Put each line of the data below into a JSON list of strings, one string per line, leaving out blank lines and the pictures.

##### Input data #####

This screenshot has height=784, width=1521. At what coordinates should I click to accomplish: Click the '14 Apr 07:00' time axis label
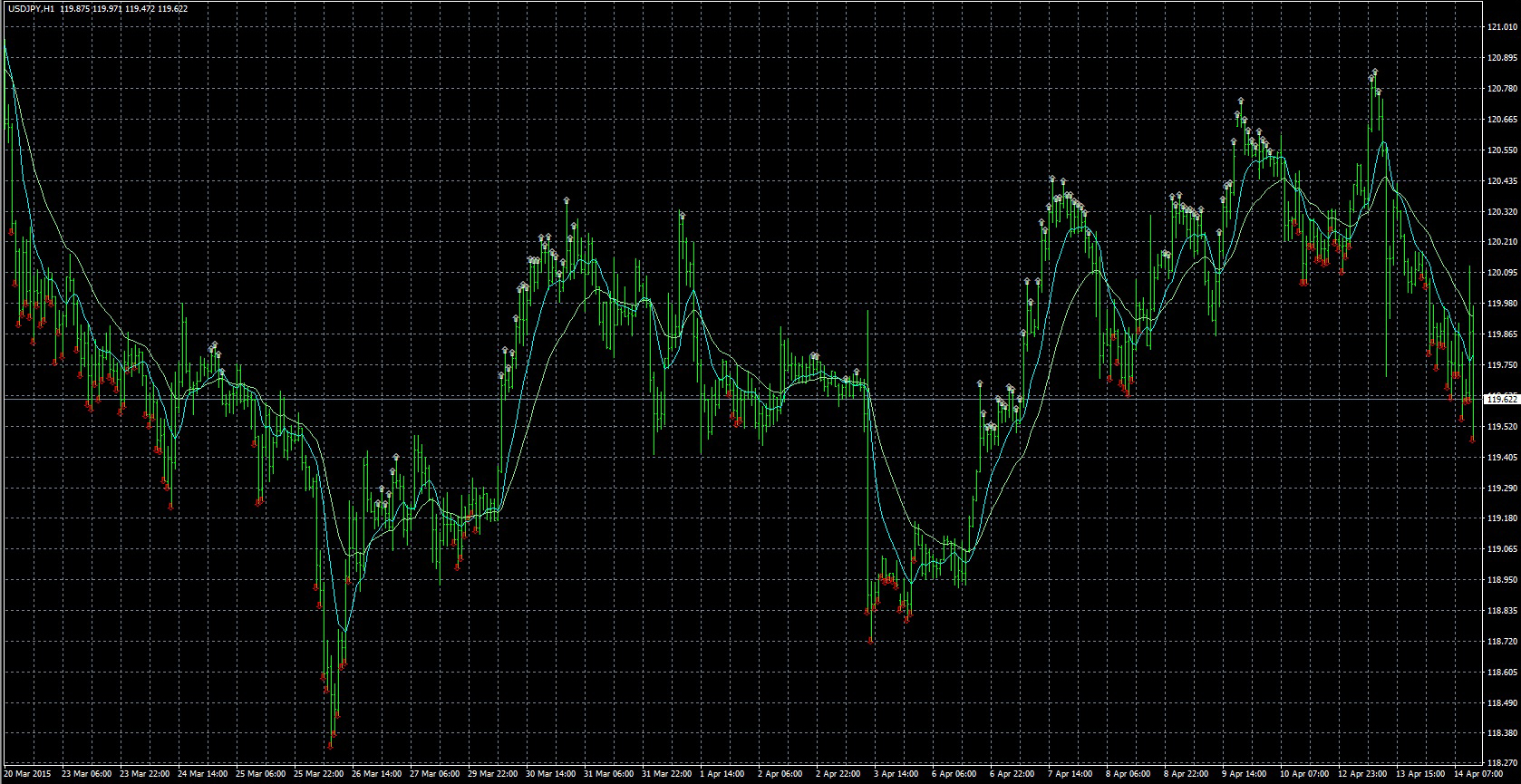click(1473, 775)
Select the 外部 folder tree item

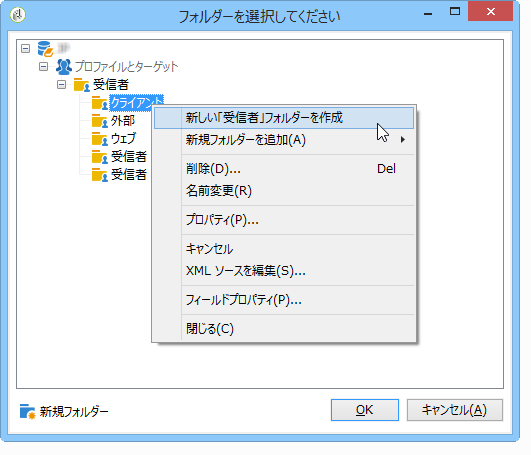pos(123,121)
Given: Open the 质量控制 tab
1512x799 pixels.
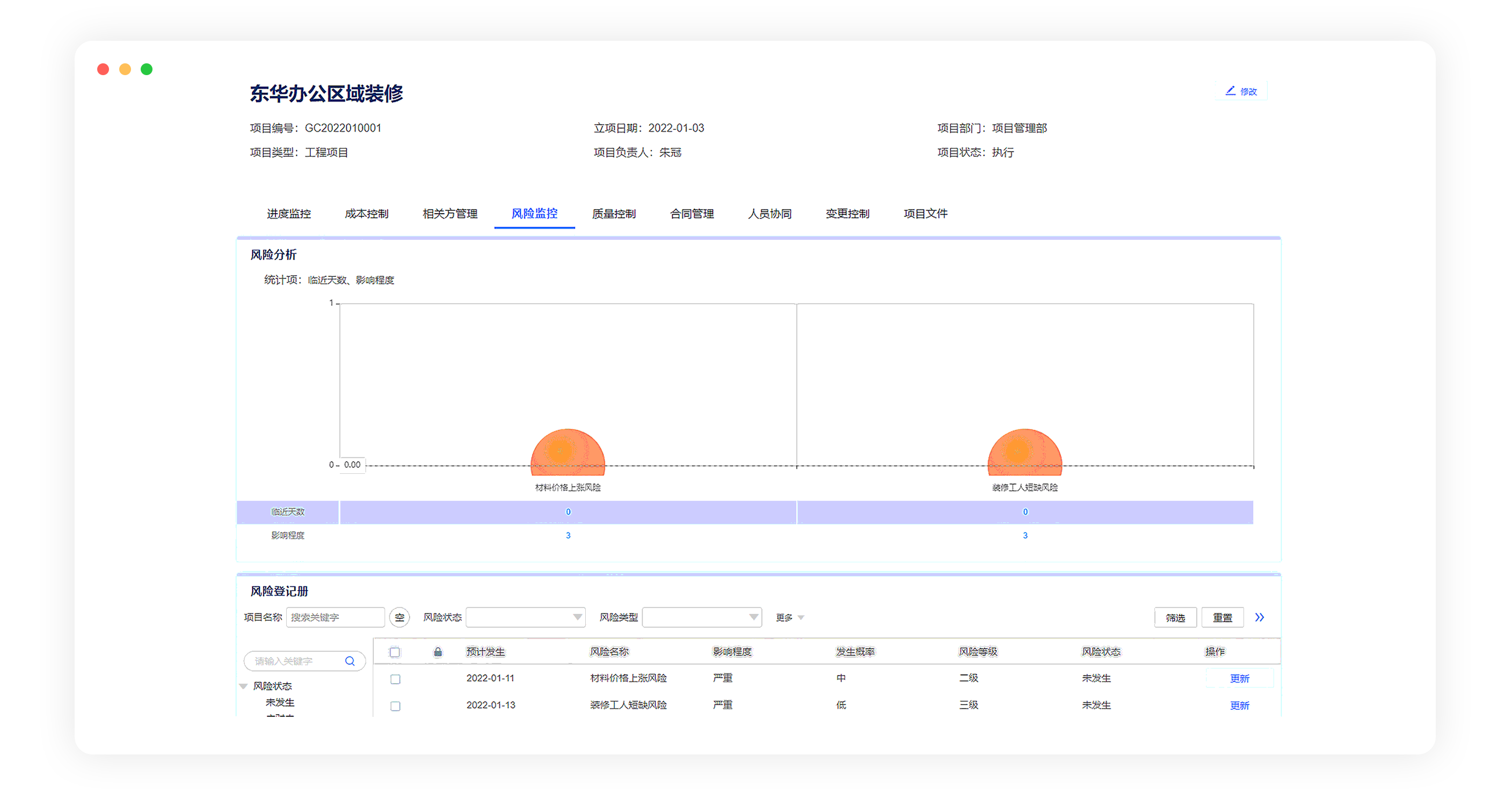Looking at the screenshot, I should (x=613, y=214).
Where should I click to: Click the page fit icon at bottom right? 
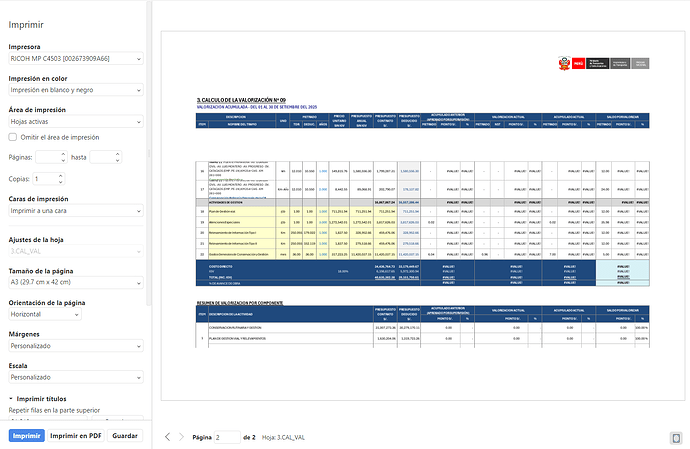pos(676,437)
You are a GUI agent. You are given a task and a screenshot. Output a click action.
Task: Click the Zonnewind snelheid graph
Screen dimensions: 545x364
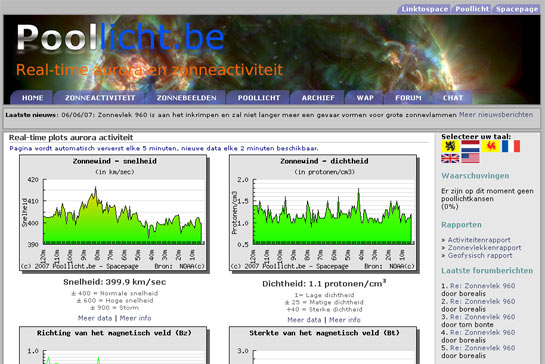114,213
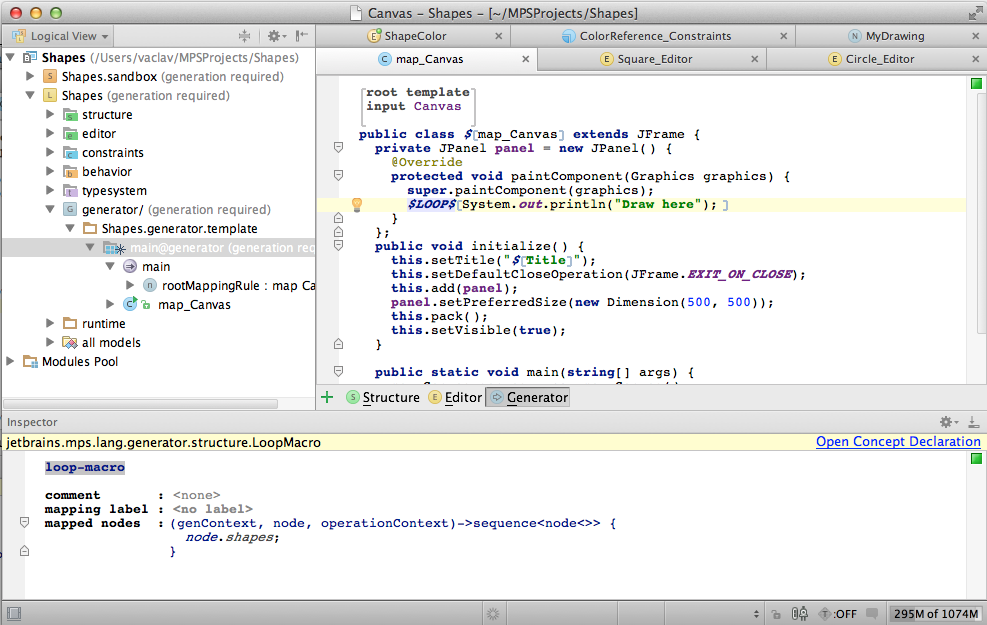Click the Inspector hide panel icon
This screenshot has height=625, width=987.
[x=973, y=423]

#####

▸ Finished answer:
[
  "This screenshot has height=784, width=1521. At what coordinates should I click to accomplish: Click the '14 Apr 07:00' time axis label",
  "click(1473, 775)",
  "Select the 外部 folder tree item",
  "pos(123,121)",
  "Given: Open the 质量控制 tab",
  "1512x799 pixels.",
  "Looking at the screenshot, I should (x=613, y=214).",
  "Where should I click to: Click the page fit icon at bottom right? ",
  "pos(676,437)",
  "You are a GUI agent. You are given a task and a screenshot. Output a click action.",
  "Task: Click the Zonnewind snelheid graph",
  "Screen dimensions: 545x364",
  "114,213",
  "Click the Inspector hide panel icon",
  "This screenshot has height=625, width=987.",
  "[x=973, y=423]"
]